Reserve management: No cause to fear central banks

Reserve managers are unlikely to suddenly adjust foreign currency holdings and latest IMF data suggest they will not chase the euro higher.

Mansoor Mohi-Uddin, UBS

"Long-term data show that reserve managers historically have refrained from shifting their reserves abruptly"
Mansoor Mohi-Uddin, UBS

The release by the IMF of the composition of foreign exchange reserves (Cofer) data for the third quarter of 2007 provides clues as to whether or not the world’s central banks are diversifying their dollar holdings. But a lot of care does need to be taken in analysing what the data actually imply.

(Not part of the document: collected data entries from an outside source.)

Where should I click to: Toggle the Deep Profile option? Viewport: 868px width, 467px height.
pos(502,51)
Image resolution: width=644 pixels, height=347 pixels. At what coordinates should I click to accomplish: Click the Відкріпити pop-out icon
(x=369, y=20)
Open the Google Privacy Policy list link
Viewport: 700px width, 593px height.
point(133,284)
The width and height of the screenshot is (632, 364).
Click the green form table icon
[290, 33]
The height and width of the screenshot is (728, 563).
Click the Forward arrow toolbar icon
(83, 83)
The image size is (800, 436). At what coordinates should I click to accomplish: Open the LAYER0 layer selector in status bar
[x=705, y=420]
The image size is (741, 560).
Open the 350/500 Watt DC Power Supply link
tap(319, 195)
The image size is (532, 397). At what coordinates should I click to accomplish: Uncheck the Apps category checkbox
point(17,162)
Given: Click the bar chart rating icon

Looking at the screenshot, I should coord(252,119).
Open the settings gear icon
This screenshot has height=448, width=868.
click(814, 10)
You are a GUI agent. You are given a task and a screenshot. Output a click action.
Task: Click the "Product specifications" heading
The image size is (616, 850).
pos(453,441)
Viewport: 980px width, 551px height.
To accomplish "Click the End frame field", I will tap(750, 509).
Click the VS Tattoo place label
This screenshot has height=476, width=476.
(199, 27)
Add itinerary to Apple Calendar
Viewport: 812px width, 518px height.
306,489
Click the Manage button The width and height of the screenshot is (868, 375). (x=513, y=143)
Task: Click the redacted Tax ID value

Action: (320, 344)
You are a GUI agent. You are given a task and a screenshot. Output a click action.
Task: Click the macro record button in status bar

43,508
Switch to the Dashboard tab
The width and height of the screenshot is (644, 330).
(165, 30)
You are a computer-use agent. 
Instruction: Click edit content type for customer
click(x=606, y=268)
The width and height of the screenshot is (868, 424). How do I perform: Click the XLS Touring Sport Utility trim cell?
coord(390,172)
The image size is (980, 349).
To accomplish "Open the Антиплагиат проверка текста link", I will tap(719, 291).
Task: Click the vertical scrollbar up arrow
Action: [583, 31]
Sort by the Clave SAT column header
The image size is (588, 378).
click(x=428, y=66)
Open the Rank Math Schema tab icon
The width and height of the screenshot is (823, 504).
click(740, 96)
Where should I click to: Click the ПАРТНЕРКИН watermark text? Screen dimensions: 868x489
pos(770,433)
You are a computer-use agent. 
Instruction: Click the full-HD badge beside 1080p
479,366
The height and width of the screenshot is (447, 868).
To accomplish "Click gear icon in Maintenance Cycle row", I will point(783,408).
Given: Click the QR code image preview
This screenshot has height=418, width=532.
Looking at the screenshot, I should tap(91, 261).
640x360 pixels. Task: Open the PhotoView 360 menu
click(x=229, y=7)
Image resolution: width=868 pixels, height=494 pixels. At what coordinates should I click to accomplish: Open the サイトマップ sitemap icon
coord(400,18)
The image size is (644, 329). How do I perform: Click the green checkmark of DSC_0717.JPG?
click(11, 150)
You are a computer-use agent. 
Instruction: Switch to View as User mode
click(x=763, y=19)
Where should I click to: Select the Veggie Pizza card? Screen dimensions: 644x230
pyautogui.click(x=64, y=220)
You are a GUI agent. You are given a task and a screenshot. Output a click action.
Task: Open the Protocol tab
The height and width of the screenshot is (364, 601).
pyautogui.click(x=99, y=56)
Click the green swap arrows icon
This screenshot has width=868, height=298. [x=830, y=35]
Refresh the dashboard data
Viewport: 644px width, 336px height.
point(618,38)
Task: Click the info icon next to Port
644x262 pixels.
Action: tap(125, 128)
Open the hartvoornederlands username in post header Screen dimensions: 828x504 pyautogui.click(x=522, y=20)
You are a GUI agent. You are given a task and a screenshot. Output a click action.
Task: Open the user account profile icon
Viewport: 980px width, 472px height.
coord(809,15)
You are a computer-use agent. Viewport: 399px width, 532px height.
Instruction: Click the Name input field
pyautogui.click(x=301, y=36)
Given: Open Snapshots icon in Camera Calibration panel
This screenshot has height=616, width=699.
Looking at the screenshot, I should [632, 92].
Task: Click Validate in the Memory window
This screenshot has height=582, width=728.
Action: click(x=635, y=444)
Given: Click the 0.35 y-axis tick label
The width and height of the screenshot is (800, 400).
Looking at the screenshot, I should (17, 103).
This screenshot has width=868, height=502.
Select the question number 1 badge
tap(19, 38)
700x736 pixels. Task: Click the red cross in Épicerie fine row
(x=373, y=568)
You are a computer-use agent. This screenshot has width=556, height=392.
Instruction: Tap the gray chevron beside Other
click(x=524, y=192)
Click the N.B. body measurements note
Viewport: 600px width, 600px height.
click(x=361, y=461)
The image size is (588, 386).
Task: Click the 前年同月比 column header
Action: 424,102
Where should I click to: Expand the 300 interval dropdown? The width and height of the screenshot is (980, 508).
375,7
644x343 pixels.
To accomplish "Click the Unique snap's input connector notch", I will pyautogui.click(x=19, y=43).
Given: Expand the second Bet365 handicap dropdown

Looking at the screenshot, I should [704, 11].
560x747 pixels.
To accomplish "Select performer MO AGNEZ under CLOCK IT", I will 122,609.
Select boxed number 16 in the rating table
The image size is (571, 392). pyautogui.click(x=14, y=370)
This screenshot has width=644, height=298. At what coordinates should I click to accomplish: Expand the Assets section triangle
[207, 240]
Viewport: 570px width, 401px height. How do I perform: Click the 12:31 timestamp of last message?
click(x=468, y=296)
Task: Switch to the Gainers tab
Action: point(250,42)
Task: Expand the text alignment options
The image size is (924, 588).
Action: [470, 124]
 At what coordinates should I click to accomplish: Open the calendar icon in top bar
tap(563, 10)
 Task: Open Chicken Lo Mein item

Derek Halpenny, senior currency economist at Bank of Tokyo-Mitsubishi, says that there is some suggestion that the euro’s failure to break above 1.50 against the dollar is because the central banks’ appetite for the single currency has waned. However, from his analysis of the IMF’s Cofer, Halpenny feels that this is not necessarily the case. "The focus of the foreign exchange market on reserve diversification has diminished somewhat recently but the data for the third quarter [of 2007] revealed that the rate of growth in foreign exchange reserve accumulation has been steadily increasing," he says.

Appetite

He adds: "The record rate of annual growth in global foreign exchange reserves is 31.8%, recorded in the first quarter of 2004.